With pictures left out, set down exactly the lines that begin at the one containing "Task: Click the blue info icon" and end with the last line of the entries below.

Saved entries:

------------------------

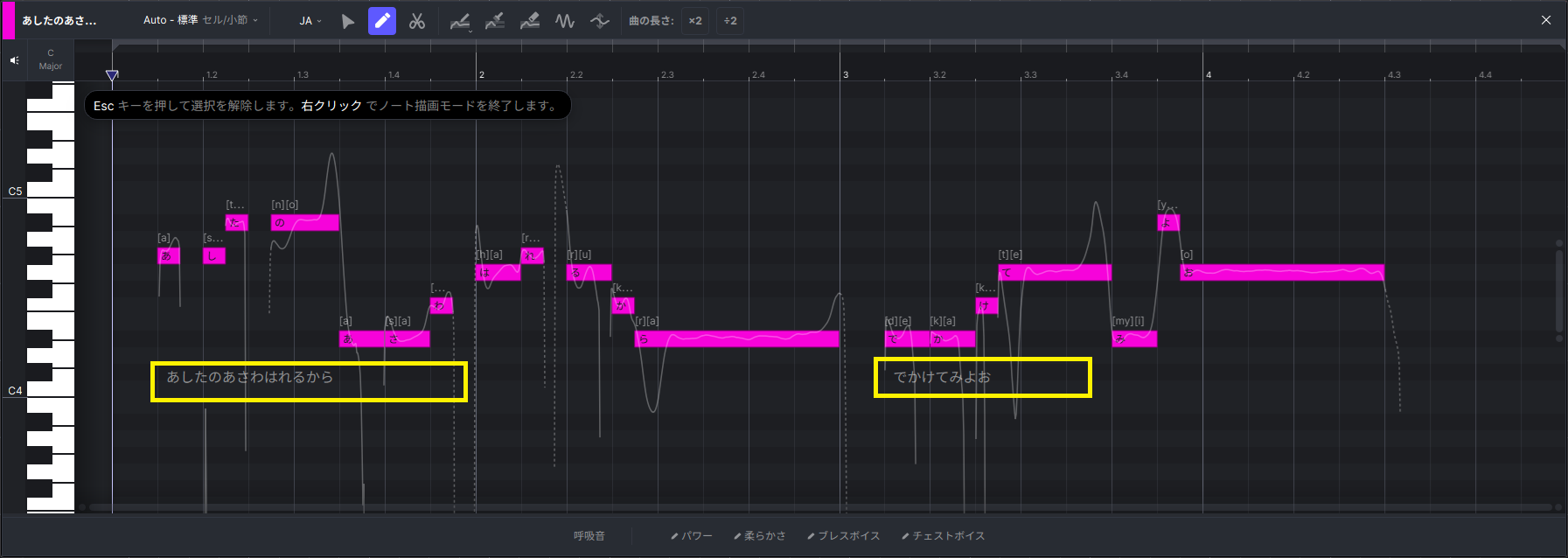Select the scissors split tool
The height and width of the screenshot is (558, 1568).
[417, 21]
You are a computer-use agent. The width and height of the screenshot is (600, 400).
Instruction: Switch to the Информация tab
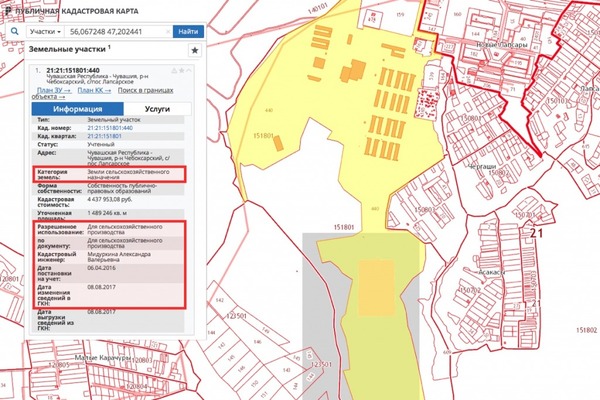pos(79,107)
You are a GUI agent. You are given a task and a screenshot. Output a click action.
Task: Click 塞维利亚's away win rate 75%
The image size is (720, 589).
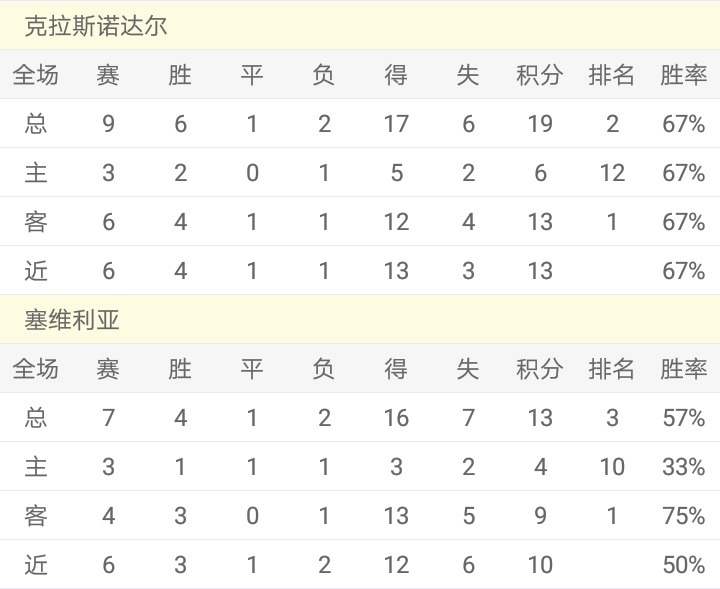684,516
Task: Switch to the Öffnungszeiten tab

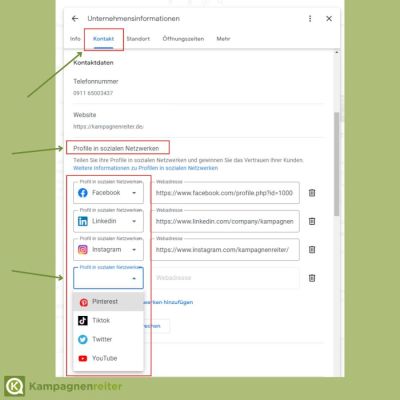Action: (x=183, y=39)
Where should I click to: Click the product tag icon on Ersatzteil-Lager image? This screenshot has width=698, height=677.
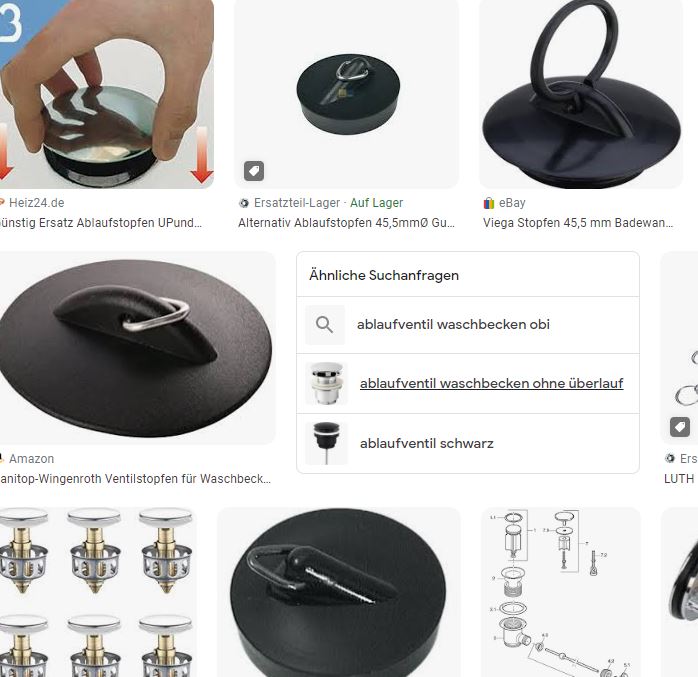point(254,171)
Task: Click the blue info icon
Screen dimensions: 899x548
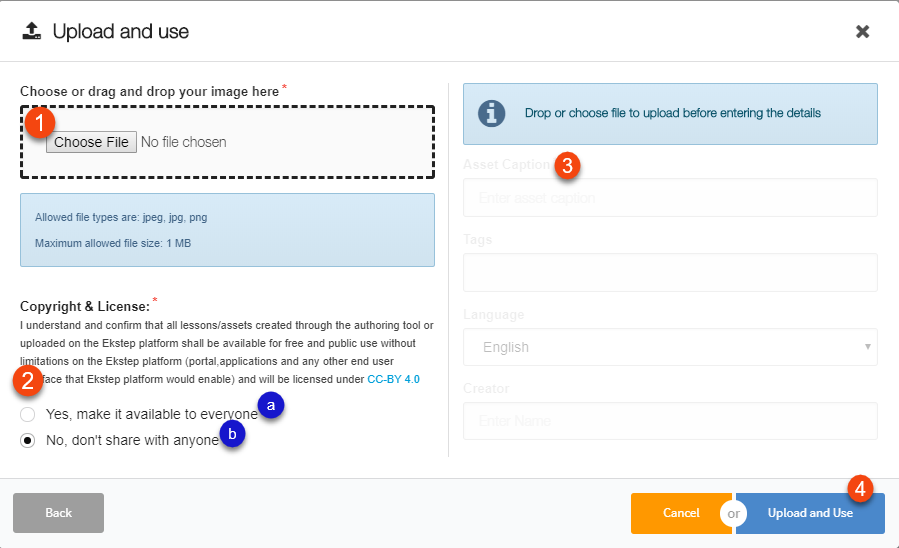Action: (491, 113)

------------------------

[Answer to this exercise]:
Task: Click the blue info icon
Screen dimensions: 899x548
Action: (491, 113)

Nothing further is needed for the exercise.